▸ THE PROBLEM: Nothing is needed except the lines below that run from the one with "Image resolution: width=878, height=2576." through the one with "My Email Updates (49, 2475)", repeated exactly.

▸ SUPPLIED DATA:

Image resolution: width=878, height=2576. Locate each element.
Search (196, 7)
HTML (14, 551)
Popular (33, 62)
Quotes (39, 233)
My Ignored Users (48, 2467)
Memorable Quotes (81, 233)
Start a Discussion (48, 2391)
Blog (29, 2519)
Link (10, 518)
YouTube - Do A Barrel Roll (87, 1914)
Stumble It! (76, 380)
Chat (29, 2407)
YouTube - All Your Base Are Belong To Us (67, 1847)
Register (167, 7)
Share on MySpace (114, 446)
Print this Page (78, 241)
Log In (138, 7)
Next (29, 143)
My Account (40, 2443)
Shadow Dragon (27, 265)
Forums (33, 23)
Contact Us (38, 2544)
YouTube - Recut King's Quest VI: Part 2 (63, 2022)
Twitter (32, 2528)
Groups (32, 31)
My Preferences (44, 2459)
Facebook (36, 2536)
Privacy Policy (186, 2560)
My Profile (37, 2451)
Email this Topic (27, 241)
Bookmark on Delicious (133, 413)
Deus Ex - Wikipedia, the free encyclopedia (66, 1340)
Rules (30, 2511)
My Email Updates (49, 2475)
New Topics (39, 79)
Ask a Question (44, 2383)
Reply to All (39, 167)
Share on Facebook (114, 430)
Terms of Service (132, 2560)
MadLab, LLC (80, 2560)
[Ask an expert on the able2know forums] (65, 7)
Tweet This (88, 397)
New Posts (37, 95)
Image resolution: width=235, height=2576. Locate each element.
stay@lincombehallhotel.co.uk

---

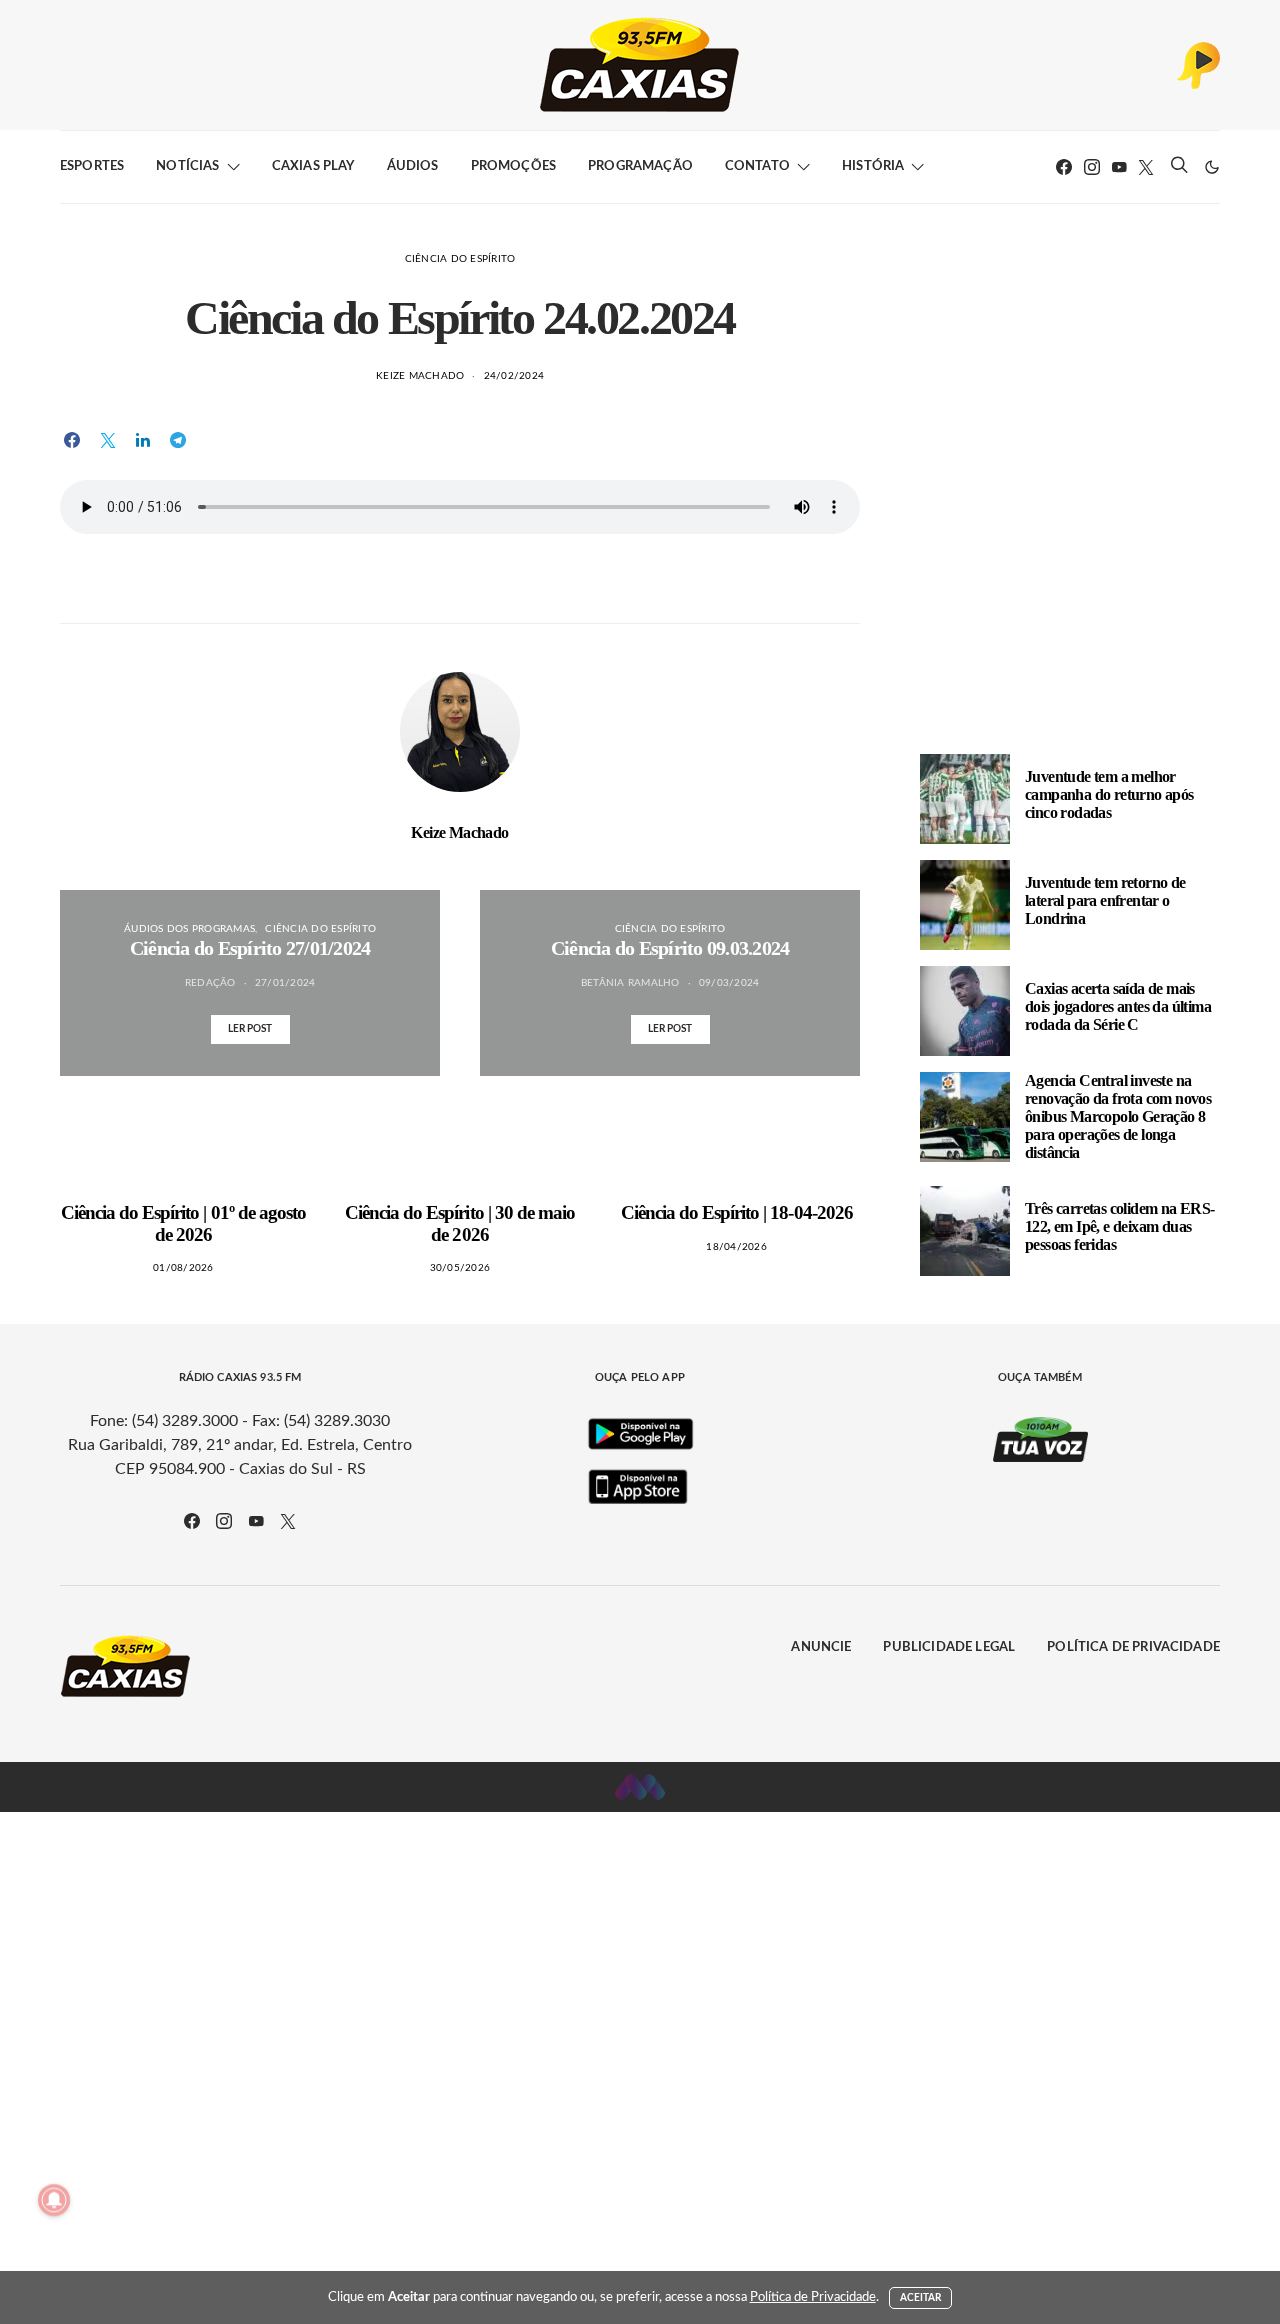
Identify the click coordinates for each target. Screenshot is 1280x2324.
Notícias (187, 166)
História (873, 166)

==

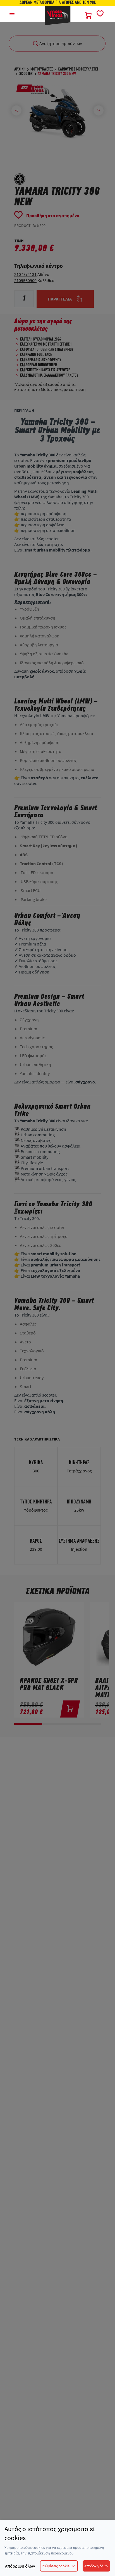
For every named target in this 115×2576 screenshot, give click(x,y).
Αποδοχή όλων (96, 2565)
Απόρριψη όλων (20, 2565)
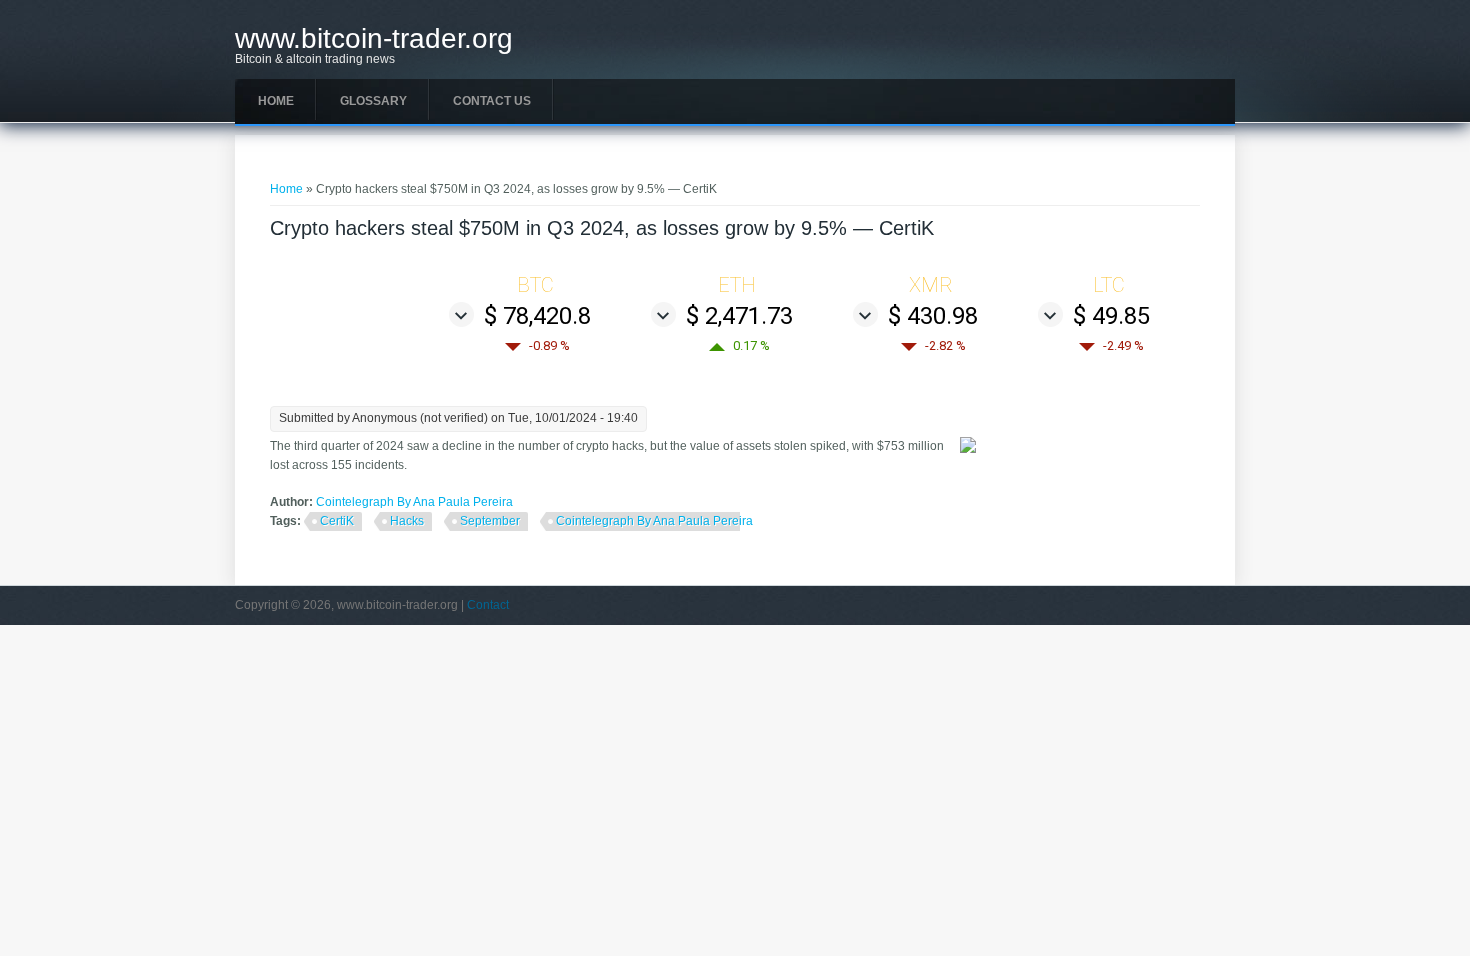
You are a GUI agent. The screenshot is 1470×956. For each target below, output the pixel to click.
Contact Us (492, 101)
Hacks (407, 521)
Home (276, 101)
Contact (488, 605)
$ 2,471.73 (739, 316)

▸ EXERCISE RESULT:
Image resolution: width=878, height=2576. Locate each element.
Search (196, 7)
HTML (14, 551)
Popular (33, 62)
Quotes (39, 233)
My Ignored Users (48, 2467)
Memorable Quotes (81, 233)
Start a Discussion (48, 2391)
Blog (29, 2519)
Link (10, 518)
YouTube - Do A Barrel Roll (87, 1914)
Stumble It! (76, 380)
Chat (29, 2407)
YouTube - All Your Base Are Belong To Us (67, 1847)
Register (167, 7)
Share on MySpace (114, 446)
Print this Page (78, 241)
Log In (138, 7)
Next (29, 143)
My Account (40, 2443)
Shadow Dragon (27, 265)
Forums (33, 23)
Contact Us (38, 2544)
YouTube - Recut King's Quest VI: Part 2 (63, 2022)
Twitter (32, 2528)
Groups (32, 31)
My Preferences (44, 2459)
Facebook (36, 2536)
Privacy Policy (186, 2560)
My Profile (37, 2451)
Email this Topic (27, 241)
Bookmark on Delicious (133, 413)
Deus Ex - Wikipedia, the free encyclopedia (66, 1340)
Rules (30, 2511)
My Email Updates (49, 2475)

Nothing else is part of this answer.